==== RECORDS SHOWN ====
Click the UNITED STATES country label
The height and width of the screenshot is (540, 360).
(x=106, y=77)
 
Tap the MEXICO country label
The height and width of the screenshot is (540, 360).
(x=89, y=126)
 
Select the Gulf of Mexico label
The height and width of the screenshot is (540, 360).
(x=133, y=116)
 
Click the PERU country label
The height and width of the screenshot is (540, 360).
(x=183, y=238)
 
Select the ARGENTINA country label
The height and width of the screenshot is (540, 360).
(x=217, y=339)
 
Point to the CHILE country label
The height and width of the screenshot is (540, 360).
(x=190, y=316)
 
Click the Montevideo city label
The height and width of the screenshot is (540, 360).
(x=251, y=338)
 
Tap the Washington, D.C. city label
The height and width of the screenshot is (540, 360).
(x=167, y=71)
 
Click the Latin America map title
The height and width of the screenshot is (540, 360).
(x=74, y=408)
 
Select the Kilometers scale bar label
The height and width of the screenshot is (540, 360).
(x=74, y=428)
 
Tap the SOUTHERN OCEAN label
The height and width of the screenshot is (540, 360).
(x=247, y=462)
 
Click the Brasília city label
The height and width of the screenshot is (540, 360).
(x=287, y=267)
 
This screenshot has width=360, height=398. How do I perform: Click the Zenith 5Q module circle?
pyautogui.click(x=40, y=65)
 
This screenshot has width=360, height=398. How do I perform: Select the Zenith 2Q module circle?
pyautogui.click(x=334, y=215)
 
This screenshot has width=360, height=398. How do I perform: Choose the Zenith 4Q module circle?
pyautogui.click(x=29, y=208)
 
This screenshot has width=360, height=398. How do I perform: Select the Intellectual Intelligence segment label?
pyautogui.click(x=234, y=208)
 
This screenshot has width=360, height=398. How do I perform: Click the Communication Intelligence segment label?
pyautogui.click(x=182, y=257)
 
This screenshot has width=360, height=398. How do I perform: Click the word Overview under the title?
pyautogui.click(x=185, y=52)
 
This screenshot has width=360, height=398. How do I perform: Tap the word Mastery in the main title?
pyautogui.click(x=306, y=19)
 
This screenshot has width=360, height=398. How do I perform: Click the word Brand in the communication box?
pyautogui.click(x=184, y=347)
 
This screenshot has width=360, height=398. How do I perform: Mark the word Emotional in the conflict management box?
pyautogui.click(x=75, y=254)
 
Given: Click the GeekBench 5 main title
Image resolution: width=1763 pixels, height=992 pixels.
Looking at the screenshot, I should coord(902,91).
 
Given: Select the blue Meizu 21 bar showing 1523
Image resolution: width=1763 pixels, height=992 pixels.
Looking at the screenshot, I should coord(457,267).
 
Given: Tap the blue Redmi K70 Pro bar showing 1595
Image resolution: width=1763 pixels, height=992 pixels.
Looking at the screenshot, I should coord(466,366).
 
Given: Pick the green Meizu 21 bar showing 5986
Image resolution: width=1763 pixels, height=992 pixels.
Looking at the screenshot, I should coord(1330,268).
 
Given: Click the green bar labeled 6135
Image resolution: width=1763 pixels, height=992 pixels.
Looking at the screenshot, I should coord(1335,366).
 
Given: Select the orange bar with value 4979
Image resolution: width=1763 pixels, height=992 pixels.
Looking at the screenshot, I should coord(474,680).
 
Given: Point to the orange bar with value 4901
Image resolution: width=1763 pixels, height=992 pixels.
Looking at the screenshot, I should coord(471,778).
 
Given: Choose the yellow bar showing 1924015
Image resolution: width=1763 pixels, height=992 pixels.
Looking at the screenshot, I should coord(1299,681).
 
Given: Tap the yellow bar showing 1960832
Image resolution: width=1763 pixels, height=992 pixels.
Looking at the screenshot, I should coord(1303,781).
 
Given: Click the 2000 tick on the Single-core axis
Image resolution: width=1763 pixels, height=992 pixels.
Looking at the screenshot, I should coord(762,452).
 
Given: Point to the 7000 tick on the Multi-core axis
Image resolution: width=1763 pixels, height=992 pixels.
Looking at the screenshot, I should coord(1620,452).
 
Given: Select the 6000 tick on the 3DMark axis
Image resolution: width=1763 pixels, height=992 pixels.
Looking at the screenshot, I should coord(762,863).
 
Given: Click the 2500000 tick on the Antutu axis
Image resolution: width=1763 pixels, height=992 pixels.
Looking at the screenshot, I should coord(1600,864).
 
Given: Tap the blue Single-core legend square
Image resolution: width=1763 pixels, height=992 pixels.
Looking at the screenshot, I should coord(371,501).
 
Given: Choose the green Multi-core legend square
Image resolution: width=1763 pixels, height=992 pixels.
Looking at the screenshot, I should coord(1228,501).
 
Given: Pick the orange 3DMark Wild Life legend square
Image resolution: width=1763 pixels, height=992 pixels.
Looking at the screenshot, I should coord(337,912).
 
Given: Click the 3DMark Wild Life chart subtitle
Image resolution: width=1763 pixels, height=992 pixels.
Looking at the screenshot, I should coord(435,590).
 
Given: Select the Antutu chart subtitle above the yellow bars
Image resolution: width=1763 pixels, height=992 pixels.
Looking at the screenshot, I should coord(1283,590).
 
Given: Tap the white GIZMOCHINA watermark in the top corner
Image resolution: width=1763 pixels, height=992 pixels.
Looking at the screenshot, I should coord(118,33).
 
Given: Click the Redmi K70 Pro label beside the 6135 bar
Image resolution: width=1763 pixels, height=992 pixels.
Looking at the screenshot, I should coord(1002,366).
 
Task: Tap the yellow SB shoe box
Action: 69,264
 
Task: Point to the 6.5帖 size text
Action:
====
> _DIRECTIVE_
Write out all the items above again, swapping every "country label" for "country name" and changing nothing else.

> _EXERCISE RESULT_
Click the UNITED STATES country name
The height and width of the screenshot is (540, 360).
(x=106, y=77)
 
Tap the MEXICO country name
The height and width of the screenshot is (540, 360).
(x=89, y=126)
 
Select the Gulf of Mexico label
The height and width of the screenshot is (540, 360).
(x=133, y=116)
 
Click the PERU country name
The height and width of the screenshot is (540, 360).
(x=183, y=238)
 
Select the ARGENTINA country name
The height and width of the screenshot is (540, 360).
(x=217, y=339)
 
Point to the CHILE country name
The height and width of the screenshot is (540, 360).
(x=190, y=316)
 
Click the Montevideo city label
The height and width of the screenshot is (540, 360).
(x=251, y=338)
 
Tap the Washington, D.C. city label
The height and width of the screenshot is (540, 360).
(x=167, y=71)
 
Click the Latin America map title
The height and width of the screenshot is (540, 360).
(x=74, y=408)
 
Select the Kilometers scale bar label
The height and width of the screenshot is (540, 360).
(x=74, y=428)
 
Tap the SOUTHERN OCEAN label
The height and width of the screenshot is (540, 360).
(x=247, y=462)
 
Click the Brasília city label
The height and width of the screenshot is (540, 360).
(x=287, y=267)
 
This screenshot has width=360, height=398. How do I perform: Click the Zenith 5Q module circle?
pyautogui.click(x=40, y=65)
 
This screenshot has width=360, height=398. How do I perform: Select the Zenith 2Q module circle?
pyautogui.click(x=334, y=215)
 
This screenshot has width=360, height=398. How do I perform: Choose the Zenith 4Q module circle?
pyautogui.click(x=29, y=208)
 
This screenshot has width=360, height=398. How do I perform: Select the Intellectual Intelligence segment label?
pyautogui.click(x=234, y=208)
 
This screenshot has width=360, height=398. How do I perform: Click the Communication Intelligence segment label?
pyautogui.click(x=182, y=257)
 
This screenshot has width=360, height=398. How do I perform: Click the word Overview under the title?
pyautogui.click(x=185, y=52)
 
This screenshot has width=360, height=398. How do I perform: Tap the word Mastery in the main title?
pyautogui.click(x=306, y=19)
 
This screenshot has width=360, height=398. How do I perform: Click the word Brand in the communication box?
pyautogui.click(x=184, y=347)
 
This screenshot has width=360, height=398. How do I perform: Mark the word Emotional in the conflict management box?
pyautogui.click(x=75, y=254)
 
Given: Click the GeekBench 5 main title
Image resolution: width=1763 pixels, height=992 pixels.
Looking at the screenshot, I should coord(902,91).
 
Given: Select the blue Meizu 21 bar showing 1523
Image resolution: width=1763 pixels, height=992 pixels.
Looking at the screenshot, I should coord(457,267).
 
Given: Tap the blue Redmi K70 Pro bar showing 1595
Image resolution: width=1763 pixels, height=992 pixels.
Looking at the screenshot, I should coord(466,366).
 
Given: Pick the green Meizu 21 bar showing 5986
Image resolution: width=1763 pixels, height=992 pixels.
Looking at the screenshot, I should coord(1330,268).
 
Given: Click the green bar labeled 6135
Image resolution: width=1763 pixels, height=992 pixels.
Looking at the screenshot, I should coord(1335,366).
 
Given: Select the orange bar with value 4979
Image resolution: width=1763 pixels, height=992 pixels.
Looking at the screenshot, I should coord(474,680).
 
Given: Point to the orange bar with value 4901
Image resolution: width=1763 pixels, height=992 pixels.
Looking at the screenshot, I should coord(471,778).
 
Given: Choose the yellow bar showing 1924015
Image resolution: width=1763 pixels, height=992 pixels.
Looking at the screenshot, I should coord(1299,681).
 
Given: Tap the yellow bar showing 1960832
Image resolution: width=1763 pixels, height=992 pixels.
Looking at the screenshot, I should coord(1303,781).
 
Given: Click the 2000 tick on the Single-core axis
Image resolution: width=1763 pixels, height=992 pixels.
Looking at the screenshot, I should coord(762,452).
 
Given: Point to the 7000 tick on the Multi-core axis
Image resolution: width=1763 pixels, height=992 pixels.
Looking at the screenshot, I should coord(1620,452).
 
Given: Select the 6000 tick on the 3DMark axis
Image resolution: width=1763 pixels, height=992 pixels.
Looking at the screenshot, I should coord(762,863).
 
Given: Click the 2500000 tick on the Antutu axis
Image resolution: width=1763 pixels, height=992 pixels.
Looking at the screenshot, I should coord(1600,864).
 
Given: Tap the blue Single-core legend square
Image resolution: width=1763 pixels, height=992 pixels.
Looking at the screenshot, I should coord(371,501).
 
Given: Choose the green Multi-core legend square
Image resolution: width=1763 pixels, height=992 pixels.
Looking at the screenshot, I should coord(1228,501).
 
Given: Pick the orange 3DMark Wild Life legend square
Image resolution: width=1763 pixels, height=992 pixels.
Looking at the screenshot, I should coord(337,912).
 
Given: Click the 3DMark Wild Life chart subtitle
Image resolution: width=1763 pixels, height=992 pixels.
Looking at the screenshot, I should coord(435,590).
 
Given: Select the Antutu chart subtitle above the yellow bars
Image resolution: width=1763 pixels, height=992 pixels.
Looking at the screenshot, I should coord(1283,590).
 
Given: Tap the white GIZMOCHINA watermark in the top corner
Image resolution: width=1763 pixels, height=992 pixels.
Looking at the screenshot, I should coord(118,33).
 
Given: Click the Redmi K70 Pro label beside the 6135 bar
Image resolution: width=1763 pixels, height=992 pixels.
Looking at the screenshot, I should coord(1002,366).
 
Task: Tap the yellow SB shoe box
Action: 69,264
 
Task: Point to the 6.5帖 size text
Action:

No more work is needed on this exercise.